I grabbed this detail from the Barbaresco consortium’s official map.
You can see the t-shaped Martinenga house in the center of the vineyard (compare with the photo above).
I took the photo yesterday from the Cascina delle Rose, the winery and home of Giovanna Rizzolio, one of my favorite Barbaresco producers.
She lives atop the Rio Sordo cru on the other side of this small valley and is a top producer of Barbaresco Rio Sordo (one of my favorite wines). The screenshot of a Google map below gives you a sense of the distance between Tre Stelle, the village where she lives and makes wine, and Barbaresco (about 30 minutes on foot).
Life on the road is often hectic for me and my visit with Giovanna was unfortunately cut short by unforeseen work obligations that came up at the last minute.
I was really bummed about that: I was eager to dig into her new vintages and update my notes on her wines, which I love.
The good news is that new business opportunities will be bringing me back to Langa soon and I’ll hopefully get a chance to catch up with her and her wines in coming months (the wines are available in Texas, btw, via Rootstock).

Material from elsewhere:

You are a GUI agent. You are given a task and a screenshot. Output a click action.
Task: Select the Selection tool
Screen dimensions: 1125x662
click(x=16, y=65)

I came to Langa this week to celebrate bromance Giovanni Arcari’s fortieth birthday. That’s Giovanni, left, wearing his “Greatest American Hero” t-shirt, and Barolo producer Ferdinando Prinicipiano, who gave Giovanni a 12-liter bottle of one of his top crus (Boscareto in Serralunga).

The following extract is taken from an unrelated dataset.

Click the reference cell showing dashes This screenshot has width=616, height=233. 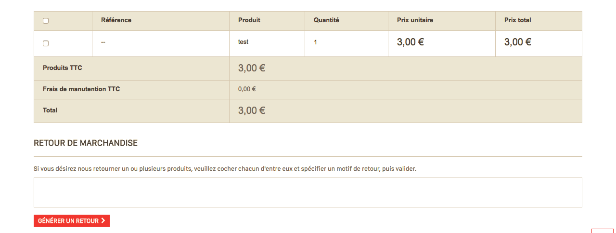pyautogui.click(x=103, y=42)
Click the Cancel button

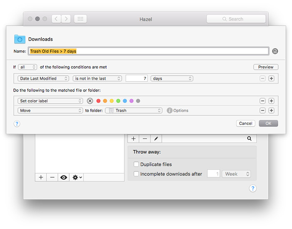click(245, 123)
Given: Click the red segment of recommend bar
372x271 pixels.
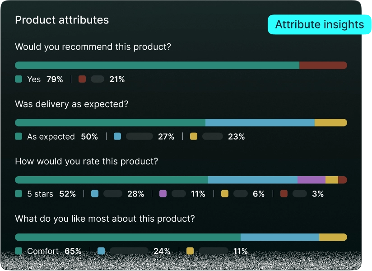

Good friends Paolo Cantele and Adua Villa also joined for a fantastic dinner celebration and fat flight of wines on Tuesday night in Cissone village (more on that later).
He and I generally speak to one another in Italian. But over the course of his many trips to Texas and California, he’s picked up on my very Californian habit of addressing all my friends as “man.” Everywhere he and I travel in Italy together, people laugh about that…
Happy birthday, man! You’ve been and wonderful friend to me and my family and I am so glad you were born.
What a week it’s been in Langa! Great wines, great times…
So much to tell and so little time. Today is my last day in Langa and tomorrow it’s off to Montefalco and then Ascoli Piceno. Crazy, right!